- [Task to complete]: Output exactly the lines from the line with "Where should I click to: Open" through the end of the records below. Include nothing else.
● ● ●
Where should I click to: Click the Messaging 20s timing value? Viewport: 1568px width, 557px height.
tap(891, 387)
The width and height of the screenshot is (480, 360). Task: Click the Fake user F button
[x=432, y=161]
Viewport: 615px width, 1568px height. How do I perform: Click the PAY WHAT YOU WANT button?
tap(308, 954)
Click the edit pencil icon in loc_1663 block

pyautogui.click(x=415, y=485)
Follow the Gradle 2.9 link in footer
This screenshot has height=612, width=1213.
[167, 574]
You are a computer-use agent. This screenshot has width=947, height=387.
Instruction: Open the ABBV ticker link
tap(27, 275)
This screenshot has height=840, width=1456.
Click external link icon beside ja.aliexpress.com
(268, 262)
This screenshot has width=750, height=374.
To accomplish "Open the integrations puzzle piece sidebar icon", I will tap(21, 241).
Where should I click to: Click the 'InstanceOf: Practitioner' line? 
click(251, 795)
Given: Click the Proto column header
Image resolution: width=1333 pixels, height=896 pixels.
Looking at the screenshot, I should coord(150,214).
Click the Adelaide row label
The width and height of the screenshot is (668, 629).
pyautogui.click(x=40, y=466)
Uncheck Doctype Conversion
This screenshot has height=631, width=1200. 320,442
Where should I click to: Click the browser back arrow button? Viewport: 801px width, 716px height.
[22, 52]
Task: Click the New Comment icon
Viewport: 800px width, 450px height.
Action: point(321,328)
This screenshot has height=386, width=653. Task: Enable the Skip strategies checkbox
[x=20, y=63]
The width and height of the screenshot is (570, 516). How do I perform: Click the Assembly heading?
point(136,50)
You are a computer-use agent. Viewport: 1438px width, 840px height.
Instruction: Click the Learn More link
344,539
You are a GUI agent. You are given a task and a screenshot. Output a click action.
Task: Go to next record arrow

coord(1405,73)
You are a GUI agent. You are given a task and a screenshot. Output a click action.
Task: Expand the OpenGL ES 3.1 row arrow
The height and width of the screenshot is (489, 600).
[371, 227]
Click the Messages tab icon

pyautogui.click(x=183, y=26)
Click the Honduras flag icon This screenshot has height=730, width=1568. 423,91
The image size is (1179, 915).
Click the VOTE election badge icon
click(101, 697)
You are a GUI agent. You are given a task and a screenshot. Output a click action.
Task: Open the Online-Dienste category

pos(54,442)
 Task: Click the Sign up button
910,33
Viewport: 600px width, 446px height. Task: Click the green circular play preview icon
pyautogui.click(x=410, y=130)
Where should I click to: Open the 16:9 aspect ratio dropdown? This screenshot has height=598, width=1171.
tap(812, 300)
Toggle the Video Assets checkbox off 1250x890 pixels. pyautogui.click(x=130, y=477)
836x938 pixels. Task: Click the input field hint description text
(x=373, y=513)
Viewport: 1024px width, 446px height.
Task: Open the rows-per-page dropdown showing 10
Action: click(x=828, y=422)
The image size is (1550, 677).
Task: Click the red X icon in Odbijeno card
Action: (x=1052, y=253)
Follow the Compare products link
● ● ●
- [Written answer]:
Where should I click to: Open the 16:9 aspect ratio dropdown? This screenshot has height=598, width=1171.
tap(812, 300)
Toggle the Video Assets checkbox off 1250x890 pixels. pyautogui.click(x=130, y=477)
836x938 pixels. Task: Click the input field hint description text
(x=373, y=513)
Viewport: 1024px width, 446px height.
Task: Open the rows-per-page dropdown showing 10
Action: click(x=828, y=422)
The image size is (1550, 677).
Task: Click the red X icon in Odbijeno card
Action: (x=1052, y=253)
Follow the Compare products link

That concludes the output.